- _Stated problem_: Please rewrite the records from the line that contains "Corporate Responsibility [menuitem]" through the end of the records, with "Prague" changed to "Praha" and everything else kept the same.

- _Data for this exercise_:
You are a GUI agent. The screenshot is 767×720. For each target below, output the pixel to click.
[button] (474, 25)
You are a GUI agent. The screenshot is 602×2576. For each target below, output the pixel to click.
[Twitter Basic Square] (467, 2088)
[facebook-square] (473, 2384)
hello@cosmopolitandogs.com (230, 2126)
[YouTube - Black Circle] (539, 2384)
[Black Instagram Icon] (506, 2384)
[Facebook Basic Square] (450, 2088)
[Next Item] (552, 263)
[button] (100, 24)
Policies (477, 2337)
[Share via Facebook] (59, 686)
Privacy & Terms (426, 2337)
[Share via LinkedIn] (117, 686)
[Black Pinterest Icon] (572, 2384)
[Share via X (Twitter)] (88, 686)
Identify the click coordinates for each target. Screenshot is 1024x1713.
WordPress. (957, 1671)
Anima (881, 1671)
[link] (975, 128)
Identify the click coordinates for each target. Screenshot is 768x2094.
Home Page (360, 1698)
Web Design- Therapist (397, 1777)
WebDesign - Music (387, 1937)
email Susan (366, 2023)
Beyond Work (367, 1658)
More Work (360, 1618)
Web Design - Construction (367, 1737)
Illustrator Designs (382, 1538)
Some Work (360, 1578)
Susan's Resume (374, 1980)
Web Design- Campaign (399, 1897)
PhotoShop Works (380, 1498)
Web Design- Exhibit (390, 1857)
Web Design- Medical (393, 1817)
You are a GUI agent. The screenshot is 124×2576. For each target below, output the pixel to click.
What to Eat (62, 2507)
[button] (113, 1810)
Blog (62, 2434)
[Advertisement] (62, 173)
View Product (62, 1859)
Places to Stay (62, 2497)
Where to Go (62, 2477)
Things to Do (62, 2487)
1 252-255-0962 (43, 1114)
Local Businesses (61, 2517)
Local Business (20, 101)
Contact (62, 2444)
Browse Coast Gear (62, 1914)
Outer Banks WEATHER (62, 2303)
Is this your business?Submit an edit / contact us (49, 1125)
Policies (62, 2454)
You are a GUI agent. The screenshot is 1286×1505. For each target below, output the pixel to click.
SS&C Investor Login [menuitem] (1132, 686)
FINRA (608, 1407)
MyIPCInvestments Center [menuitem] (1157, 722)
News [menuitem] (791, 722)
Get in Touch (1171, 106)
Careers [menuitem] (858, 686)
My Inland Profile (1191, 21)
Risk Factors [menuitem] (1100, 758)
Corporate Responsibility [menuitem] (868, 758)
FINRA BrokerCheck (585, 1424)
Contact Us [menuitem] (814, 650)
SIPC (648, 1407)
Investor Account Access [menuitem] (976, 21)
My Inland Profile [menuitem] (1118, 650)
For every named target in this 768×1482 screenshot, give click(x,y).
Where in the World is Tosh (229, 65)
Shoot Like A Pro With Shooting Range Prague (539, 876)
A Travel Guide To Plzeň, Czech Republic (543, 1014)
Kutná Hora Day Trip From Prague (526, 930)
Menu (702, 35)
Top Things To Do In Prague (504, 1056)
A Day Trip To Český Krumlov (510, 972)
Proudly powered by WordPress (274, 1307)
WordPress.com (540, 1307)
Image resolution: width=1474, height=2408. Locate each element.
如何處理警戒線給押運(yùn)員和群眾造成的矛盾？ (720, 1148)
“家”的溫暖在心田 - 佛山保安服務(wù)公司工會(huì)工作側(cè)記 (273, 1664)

- _Output of the task_:
Corporate Responsibility [menuitem] (868, 758)
FINRA BrokerCheck (585, 1424)
Contact Us [menuitem] (814, 650)
SIPC (648, 1407)
Investor Account Access [menuitem] (976, 21)
My Inland Profile [menuitem] (1118, 650)
For every named target in this 768×1482 screenshot, give click(x,y).
Where in the World is Tosh (229, 65)
Shoot Like A Pro With Shooting Range Praha (539, 876)
A Travel Guide To Plzeň, Czech Republic (543, 1014)
Kutná Hora Day Trip From Praha (526, 930)
Menu (702, 35)
Top Things To Do In Praha (504, 1056)
A Day Trip To Český Krumlov (510, 972)
Proudly powered by WordPress (274, 1307)
WordPress.com (540, 1307)
Image resolution: width=1474, height=2408. Locate each element.
如何處理警戒線給押運(yùn)員和群眾造成的矛盾？ (720, 1148)
“家”的溫暖在心田 - 佛山保安服務(wù)公司工會(huì)工作側(cè)記 (273, 1664)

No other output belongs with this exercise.